After many of the country’s most prominent newspaper companies implemented furloughs, journalists sprung to action to help their colleagues.
Citing hits to advertising revenue because of COVID-19, Gannett, Lee Enterprises and others announced they would subject most of their employees to some form of a pay cut. For many reporters, it meant forced unpaid time off in the form of furloughs. At many news organizations, those furloughs mean a 20% drop in take-home pay.
Although the news came out just a week ago for most of these companies, journalists across the country have established relief programs to help their peers pay rent, cover groceries and keep their lights on.
Paige Cornwell, a reporter at The Seattle Times, said that when she and her friends heard about the cuts, they remembered others who chipped in during hard times at the Seattle newsroom.
“That just meant so much at the time, so I know just a little bit of money can help,” she said. “I started posting on my private Instagram, saying, ‘Hey, we’re doing this fundraiser.’”
She and her friends expected to keep it simple. At first, they used their personal social media and Venmo accounts to help their fellow reporters in Seattle and the Washington state area. But soon the donations were streaming in from other states, and requests for help were, too.
“Georgia, Pennsylvania, Oklahoma, Arizona, all over the place,” she said. “We had no idea it would get this big.”
They switched to using a Gofundme instead of direct Venmo contributions and started using a Google Form for requests. On the form, they ask a few questions: Where are you? How much do you need? What do you need help paying?
Cornwell said one person in Washington chose the $1-$100 option, saying she needed $20 for groceries and $38 to pay her internet bill.
“That to me is one of the sadder parts,” she said. “There are these people in their homes. They’re working hard to provide needed information to so many people, and yet they’re worried about internet or rent.”
The Gofundme and direct Venmo contributions to the fund creators had, at publishing time, raised about $38,000. As of Sunday, 110 people had requested aid, Cornwell said, and they hoped to get $200 to each. Once the fundraising is finished and the aid dispensed, the group plans to share information about where the money went. The names will be redacted, but the group will share locations, amounts of money given and what use the requester listed.

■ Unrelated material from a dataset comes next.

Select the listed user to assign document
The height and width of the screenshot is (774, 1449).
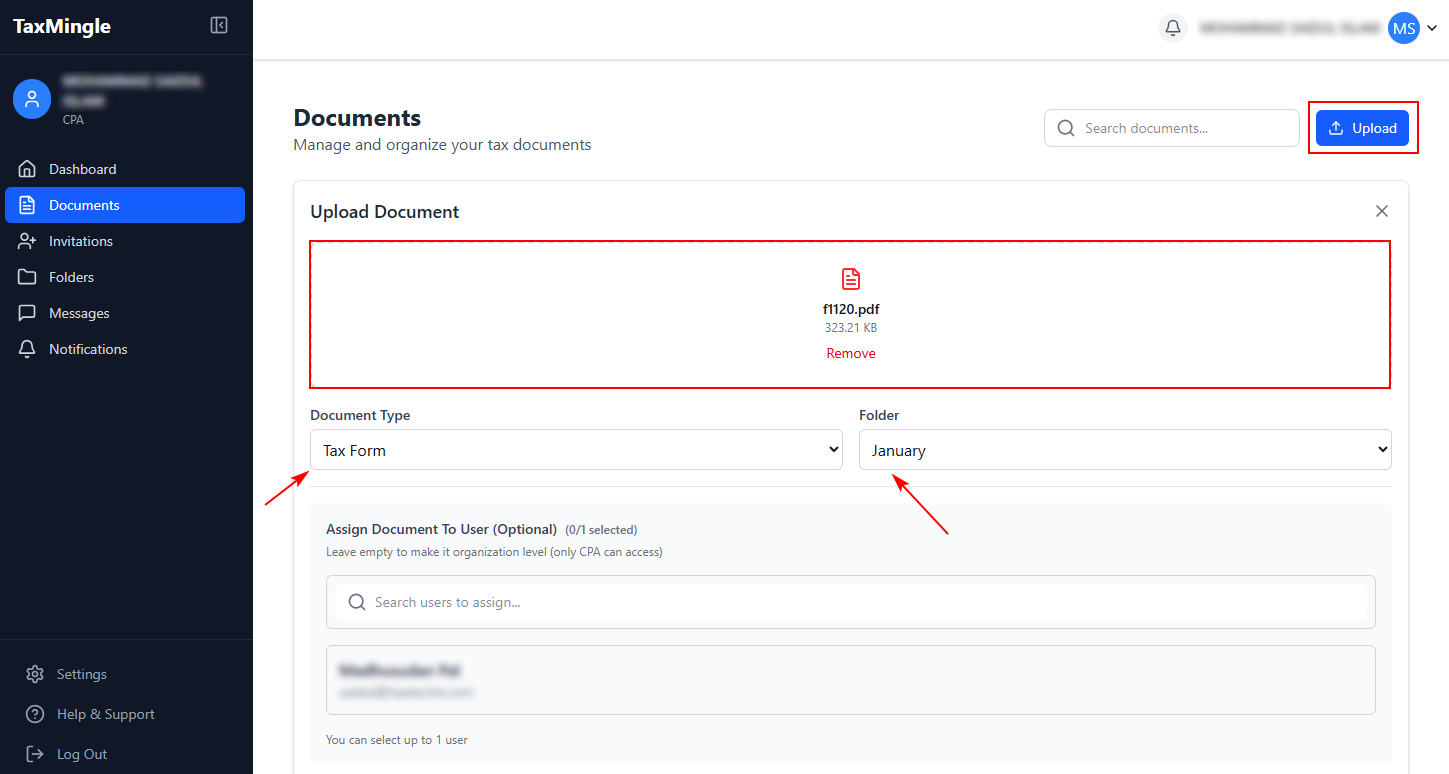[x=850, y=680]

Local journalism organizations have also worked to protect their own, some building from the ground up and some by shifting some existing resources.
The unions of three Virginia newspapers banded together to build a relief fund for journalists in the commonwealth. Called the “Virginia is for Journalists Relief Fund,” it’s a joint project from the Tidewater Media Guild, Timesland Media Guild and Blue Ridge NewsGuild. Its creators are also using a Gofundme. The fund covers reporters, editors, photographers, designers and interns at both unionized and non-unionized papers. The fund will also help Virginia-based freelancers who have worked for local Virginia publications and who are experiencing a reduction in work.

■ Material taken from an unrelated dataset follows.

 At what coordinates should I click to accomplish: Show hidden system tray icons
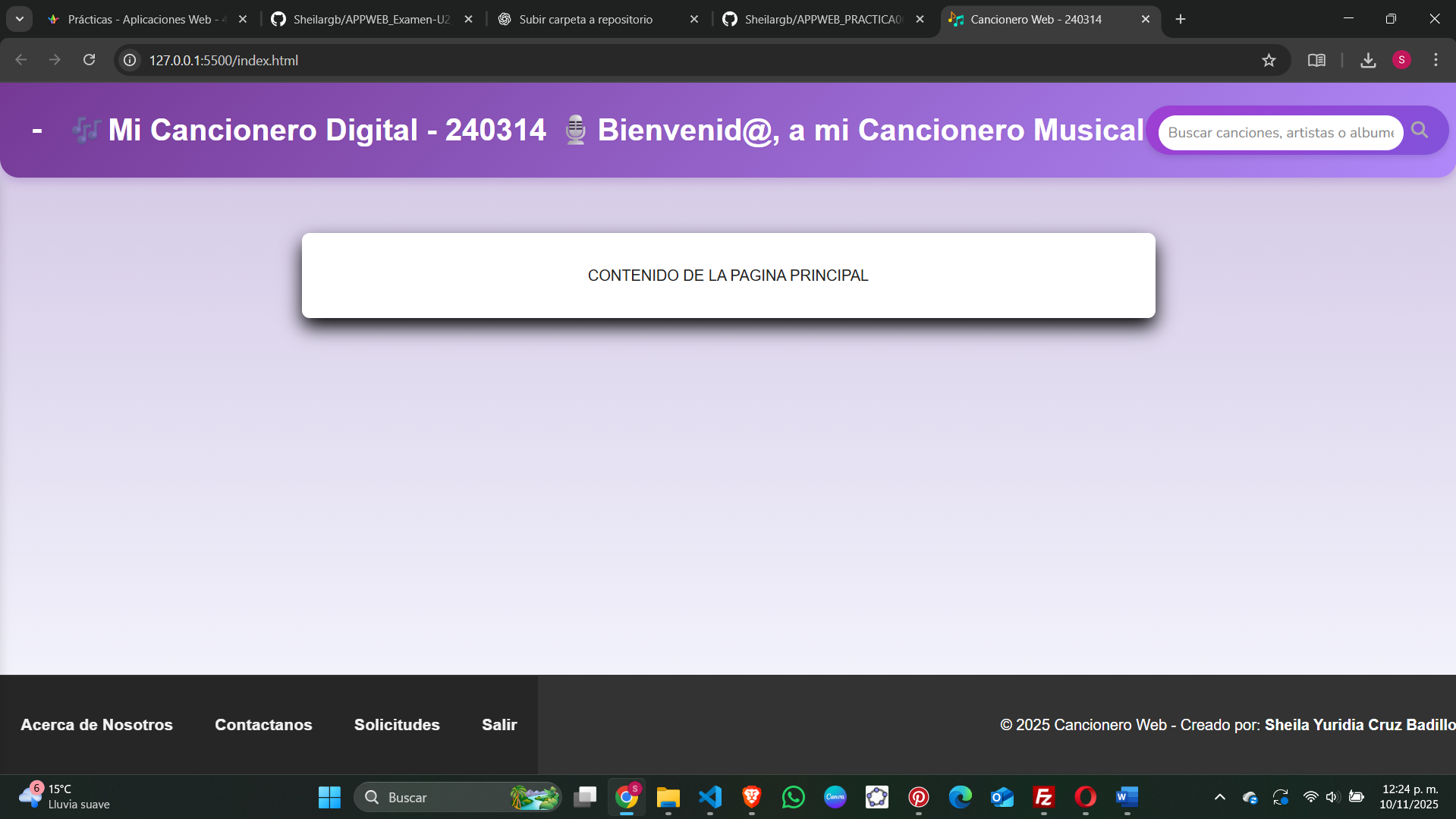pos(1219,797)
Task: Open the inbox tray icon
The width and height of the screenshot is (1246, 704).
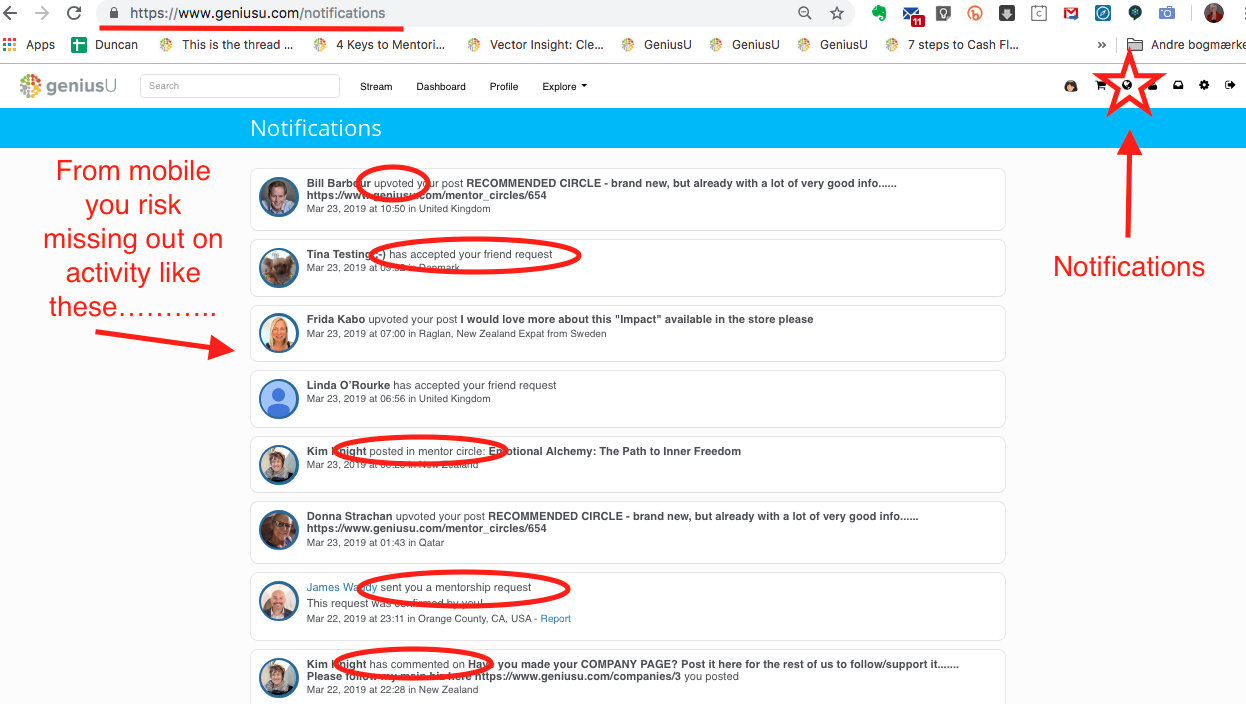Action: 1178,86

One of the Society of Professional Journalists’ chapters, SPJ Rio Grande in New Mexico, put together a list of emergency funds and project grants available to journalists, SPJ Rio Grande president Karen Coates said in an email.
They’re also helping to review applications for the New Mexico Local News Fund, which has diverted some of its budgeted travel funds for the year to create a new emergency fund offering $750 grants to journalists affected by the coronavirus. That money can be used for anything from rent to equipment, child care and other unexpected expenses.

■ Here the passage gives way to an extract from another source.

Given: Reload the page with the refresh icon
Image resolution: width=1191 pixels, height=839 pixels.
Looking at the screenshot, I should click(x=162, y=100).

The relief fund organizers have responded quickly. Gannett announced company-wide furloughs and cost-cutting measures on May 30. The company, which merged with GateHouse Media last year, owns one in six of America’s dailies. Lee Enterprises, which owns newspapers in 25 states, made a similar announcement on May 31. The funds sprung up within days.
Gannett and Lee weren’t the first to cut amid a COVID-19-spurred financial downturn. The Tampa Bay Times, which Poynter owns, announced the cut of five days of print and the furlough of non-newsroom staff. And around the country, alt-weeklies are laying off staff and closing. Vice cut pay and some benefits. Maven Media Brands, which operates Sports Illustrated, announced layoffs and salary reductions. Previously, BuzzFeed also cut employee pay.